What struck Young about Rowe's theories was how tangible they were, and how widely applicable. Over the years, Young has seen plenty of diversity training programs come and go. Most suffer from well-intentioned but hard-to-apply core themes — "Everyone is of value" or "In diversity lies strength." Young has embraced and built upon Rowe's work, in part because it addresses the ways in which people continue to be discriminated against. Although our country has made great strides in terms of legislating equal access—women can vote and anyone can drink from any water fountain—the interpersonal acts of discrimination have been much harder to tackle. "We've done a great job of managing the elephants while the ants walk by," he says. The labeling of microinequities gives people the means to identify and then address these lingering prejudices.

But what also excites Young about Rowe's theories is how they encompass the insensitivities that result from an imbalance of power between two people—and who on this planet hasn't been on both sides of that equation? A boss can-interrupt an underling, and the underling can't retaliate. A nanny has to deal with the difficult working mother who writes her check, but that same mother has to accommodate a hidebound boss. "Micro-inequities apply to everyone," says Young. It's just a question of making people see that universality, which Young says is possible. One of his proudest moments, in fact, came after a training session two years ago. As two high-ranking white male executives walked out of the room, one said to the other, "For the first time this HR stuff was really worthwhile."

So how does Young get two powerful executives to identify their own micro- domineering tendencies? One method is by playing a training video—a staged office meeting—that's a festival of microinequities. The boss nudges an employee sitting next to him (clearly his favorite); he doesn't pay attention to some underlings, neglects to identify others by name, and doesn't focus on one's presentation.
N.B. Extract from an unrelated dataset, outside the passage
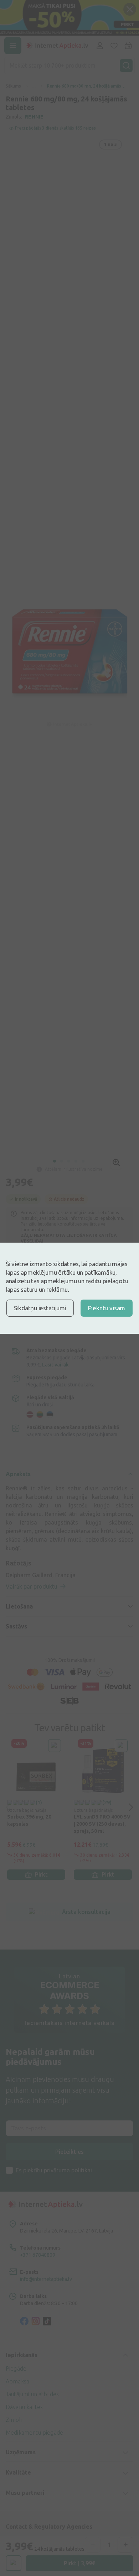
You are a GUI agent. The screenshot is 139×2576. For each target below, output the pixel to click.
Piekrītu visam (106, 1308)
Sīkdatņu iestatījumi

Afterward, Young asks the group to describe what happened. The school administrators agree that the boss—a micro-perp extraordinaire—needs to seriously examine the messages he's sending out, and they correctly identify a number or his power blunders. "If you're in a leadership position," Young says, "you have the power to change the tone of the room, simply by using microadvantages." He gives examples, such as paying attention, maintaining eye contact, not interrupting, and soliciting input from everyone during meetings. (Remember, after all, what happened to those poor, unlistened-to principals.) He says that responding to someone's idea with a question—"How would that work?"—is more likely to keep communication flowing than the boss in the video's knee-capping response of "That's a bad idea." He also notes that a boss could invite someone to sit next to him who wouldn't ordinarily choose that seat. He reminds the group that it's the responsibility of the person in power to be conscious of her facial expressions. If you're furrowing your brow, letting your eyes drift, you're sending a signal, he says. Even silence—as was the case for Mary Rowe's colleague at MIT—can be loaded. "We send more messages to the people we like and agree with," Young explains, "so if you're not getting the message, you're getting a message."

By the end of Young’s seminar, managers are shocked to have discovered their inner microperps; recipients of microinequities are relieved to finally put a finger on the imperceptible slights and obstacles they've had to stumble over. One principal, leaving the Princeton meeting, seems slightly awestruck. "This is powerful and frightening," she says. Indeed, Young acknowledges, "This gets to the DNA of culture change. But if we want to be a caring democratic society, what choice do we have?"